After getting an easy pop up to shortstop, the inning took a sharp downward turn. Following Willy Yahn’s lacing of a two-run single to left, Jon Testani ripped a two-run double to the gap in left center, knotting the score up at six apiece. In the span of seven batters, the entire feel of the game shifted, with Fernandes’ struggles negating Poore’s brilliance and placing the onus on Birdball’s offense to right the ship.

But the proficiency UConn demonstrated in hitting with runners in scoring position eluded BC, costing the team a chance at victory. In the last three frames, Birdball went 2-for-9 with a runner in scoring position, leaving crucial opportunities on the table. The struggles were highlighted in the seventh, where BC loaded the bases with one out. After Nick Sciortino put the team ahead, 7-6, with an RBI single, the team failed to capitalize on the golden opportunity of having the bases loaded, something it would come to rue shortly.

After UConn knotted the game at seven in the bottom half of the frame, BC again began the eighth with runners on first and second, nobody out. The circumstances could not have been any better for Birdball to reclaim the lead, yet three quick outs later, UConn neutralized the threat without the ball leaving the infield. This sounded the death knell for the team, as UConn once again demonstrated its two-out hitting prowess in the bottom of the eighth, with Vinny Siena bringing home Yahn for what proved to be the go ahead run, after a BC rally never materialized in the ninth.

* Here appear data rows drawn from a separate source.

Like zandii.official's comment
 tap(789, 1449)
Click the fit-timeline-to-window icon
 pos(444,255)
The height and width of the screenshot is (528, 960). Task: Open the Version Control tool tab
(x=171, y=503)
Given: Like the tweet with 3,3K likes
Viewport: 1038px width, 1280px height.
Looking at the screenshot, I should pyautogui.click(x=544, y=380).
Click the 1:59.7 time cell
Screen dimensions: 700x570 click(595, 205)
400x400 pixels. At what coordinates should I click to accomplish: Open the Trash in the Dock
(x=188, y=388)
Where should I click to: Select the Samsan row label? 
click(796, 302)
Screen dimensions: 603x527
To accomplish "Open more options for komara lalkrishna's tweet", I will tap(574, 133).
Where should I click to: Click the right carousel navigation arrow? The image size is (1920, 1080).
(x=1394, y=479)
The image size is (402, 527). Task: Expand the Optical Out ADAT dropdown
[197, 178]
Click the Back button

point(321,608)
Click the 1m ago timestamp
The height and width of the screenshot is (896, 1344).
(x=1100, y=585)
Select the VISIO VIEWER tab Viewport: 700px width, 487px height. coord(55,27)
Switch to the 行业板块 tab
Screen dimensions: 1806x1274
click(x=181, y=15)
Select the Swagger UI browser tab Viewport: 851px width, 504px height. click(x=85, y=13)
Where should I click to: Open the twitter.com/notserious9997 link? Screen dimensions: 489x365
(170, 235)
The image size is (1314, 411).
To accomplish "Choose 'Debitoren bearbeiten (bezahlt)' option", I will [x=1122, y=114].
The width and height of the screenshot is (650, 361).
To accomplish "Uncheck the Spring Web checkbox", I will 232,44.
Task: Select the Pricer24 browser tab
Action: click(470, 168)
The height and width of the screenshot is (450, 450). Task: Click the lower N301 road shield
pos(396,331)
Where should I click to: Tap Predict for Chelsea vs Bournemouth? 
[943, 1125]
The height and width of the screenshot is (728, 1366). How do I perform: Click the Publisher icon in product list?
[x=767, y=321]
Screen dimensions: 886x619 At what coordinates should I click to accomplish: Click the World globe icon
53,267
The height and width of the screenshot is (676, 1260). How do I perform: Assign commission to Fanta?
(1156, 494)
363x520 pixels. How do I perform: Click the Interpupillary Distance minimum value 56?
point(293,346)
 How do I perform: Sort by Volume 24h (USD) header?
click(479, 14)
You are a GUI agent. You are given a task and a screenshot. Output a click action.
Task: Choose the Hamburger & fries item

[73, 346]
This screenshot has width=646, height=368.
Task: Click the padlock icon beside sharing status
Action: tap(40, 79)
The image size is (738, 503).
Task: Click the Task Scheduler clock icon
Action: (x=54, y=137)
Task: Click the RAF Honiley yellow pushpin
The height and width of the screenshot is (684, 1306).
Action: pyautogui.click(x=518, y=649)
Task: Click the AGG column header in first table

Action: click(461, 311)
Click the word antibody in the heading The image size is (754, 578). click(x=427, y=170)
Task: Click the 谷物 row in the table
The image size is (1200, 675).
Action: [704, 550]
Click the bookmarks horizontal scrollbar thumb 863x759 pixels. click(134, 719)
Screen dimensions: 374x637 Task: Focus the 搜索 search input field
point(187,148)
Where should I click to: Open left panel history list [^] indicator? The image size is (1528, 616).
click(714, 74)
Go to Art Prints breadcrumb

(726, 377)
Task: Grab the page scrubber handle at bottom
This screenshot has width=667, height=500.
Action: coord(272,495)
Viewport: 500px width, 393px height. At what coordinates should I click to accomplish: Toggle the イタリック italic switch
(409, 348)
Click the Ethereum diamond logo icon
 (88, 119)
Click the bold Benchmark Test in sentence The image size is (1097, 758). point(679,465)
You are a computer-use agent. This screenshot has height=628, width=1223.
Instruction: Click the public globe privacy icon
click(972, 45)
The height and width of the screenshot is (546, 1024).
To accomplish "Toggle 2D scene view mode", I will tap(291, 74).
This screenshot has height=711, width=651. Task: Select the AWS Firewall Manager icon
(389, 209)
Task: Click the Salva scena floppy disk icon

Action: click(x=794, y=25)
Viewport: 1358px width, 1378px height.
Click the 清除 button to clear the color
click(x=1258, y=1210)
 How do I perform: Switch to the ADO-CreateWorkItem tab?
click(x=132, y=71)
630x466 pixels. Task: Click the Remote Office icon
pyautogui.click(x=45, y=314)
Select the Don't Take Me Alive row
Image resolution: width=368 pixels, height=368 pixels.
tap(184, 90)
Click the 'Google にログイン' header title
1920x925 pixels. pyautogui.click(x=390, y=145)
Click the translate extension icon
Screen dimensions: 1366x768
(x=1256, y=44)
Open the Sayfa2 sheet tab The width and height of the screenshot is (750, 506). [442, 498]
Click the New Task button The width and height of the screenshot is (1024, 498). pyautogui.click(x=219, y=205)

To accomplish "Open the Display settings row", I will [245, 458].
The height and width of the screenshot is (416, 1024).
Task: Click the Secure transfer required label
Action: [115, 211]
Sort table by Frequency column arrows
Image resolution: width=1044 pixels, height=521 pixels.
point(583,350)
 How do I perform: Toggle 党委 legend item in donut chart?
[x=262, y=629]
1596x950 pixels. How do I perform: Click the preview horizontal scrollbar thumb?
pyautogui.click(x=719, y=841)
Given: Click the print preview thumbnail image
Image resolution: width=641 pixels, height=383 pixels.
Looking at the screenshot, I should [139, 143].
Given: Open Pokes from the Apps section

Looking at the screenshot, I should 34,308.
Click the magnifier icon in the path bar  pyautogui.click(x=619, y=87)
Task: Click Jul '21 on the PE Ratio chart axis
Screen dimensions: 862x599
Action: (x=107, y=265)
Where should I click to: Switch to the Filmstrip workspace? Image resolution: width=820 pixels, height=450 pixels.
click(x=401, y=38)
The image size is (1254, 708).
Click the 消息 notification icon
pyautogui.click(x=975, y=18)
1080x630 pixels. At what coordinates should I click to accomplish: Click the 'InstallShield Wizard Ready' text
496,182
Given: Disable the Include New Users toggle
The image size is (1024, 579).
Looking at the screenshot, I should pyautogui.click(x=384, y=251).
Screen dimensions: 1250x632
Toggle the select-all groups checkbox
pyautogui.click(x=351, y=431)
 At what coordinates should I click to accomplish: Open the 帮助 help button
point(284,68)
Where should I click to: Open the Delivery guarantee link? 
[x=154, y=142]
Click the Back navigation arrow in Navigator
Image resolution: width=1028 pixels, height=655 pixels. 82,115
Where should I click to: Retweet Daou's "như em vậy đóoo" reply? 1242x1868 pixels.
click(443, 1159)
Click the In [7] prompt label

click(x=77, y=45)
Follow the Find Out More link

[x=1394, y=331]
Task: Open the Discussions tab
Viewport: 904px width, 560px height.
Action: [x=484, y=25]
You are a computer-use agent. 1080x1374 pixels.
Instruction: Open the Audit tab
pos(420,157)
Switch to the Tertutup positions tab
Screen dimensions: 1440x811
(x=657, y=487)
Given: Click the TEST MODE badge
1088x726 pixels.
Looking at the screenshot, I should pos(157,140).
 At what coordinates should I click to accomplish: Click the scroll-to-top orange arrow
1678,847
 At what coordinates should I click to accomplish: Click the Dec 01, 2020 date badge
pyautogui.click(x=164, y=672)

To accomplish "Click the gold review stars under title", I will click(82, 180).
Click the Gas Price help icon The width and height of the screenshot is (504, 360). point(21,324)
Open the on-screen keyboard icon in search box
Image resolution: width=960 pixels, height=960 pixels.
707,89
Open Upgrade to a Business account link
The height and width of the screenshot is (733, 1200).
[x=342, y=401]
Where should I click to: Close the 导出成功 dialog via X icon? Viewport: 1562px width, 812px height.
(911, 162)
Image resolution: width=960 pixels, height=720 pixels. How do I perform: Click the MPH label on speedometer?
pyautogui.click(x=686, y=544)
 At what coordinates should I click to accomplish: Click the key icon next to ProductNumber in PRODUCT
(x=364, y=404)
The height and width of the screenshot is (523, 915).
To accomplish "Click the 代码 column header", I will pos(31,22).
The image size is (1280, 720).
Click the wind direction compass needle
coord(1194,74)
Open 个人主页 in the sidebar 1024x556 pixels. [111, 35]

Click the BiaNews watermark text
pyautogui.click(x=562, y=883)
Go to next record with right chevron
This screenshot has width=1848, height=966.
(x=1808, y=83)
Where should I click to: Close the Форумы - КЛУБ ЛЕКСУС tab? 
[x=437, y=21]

The dominant hitting and pitching performance prior to the bottom of the sixth yielded almost exactly the opposite in the game’s waning moments. In their final three frames on the mound, BC pitchers surrendered six runs and 10 baserunners. In their final three frames at the plate, BC hitters left six men on base. The two made for a deadly combination that Birdball could not overcome.

Momentum shifts in baseball can leave teams grasping at straws, seemingly unable to explain how their perfect day has been derailed in a matter of minutes. Birdball’s loss on Tuesday provided a clear illustration of the reasons why America’s pastime provides such compelling theater for onlookers. It is a game so wonderful to watch and so impossible to predict, in which all it takes to send a winning team into a self-destructive spiral is a simple change on the mound.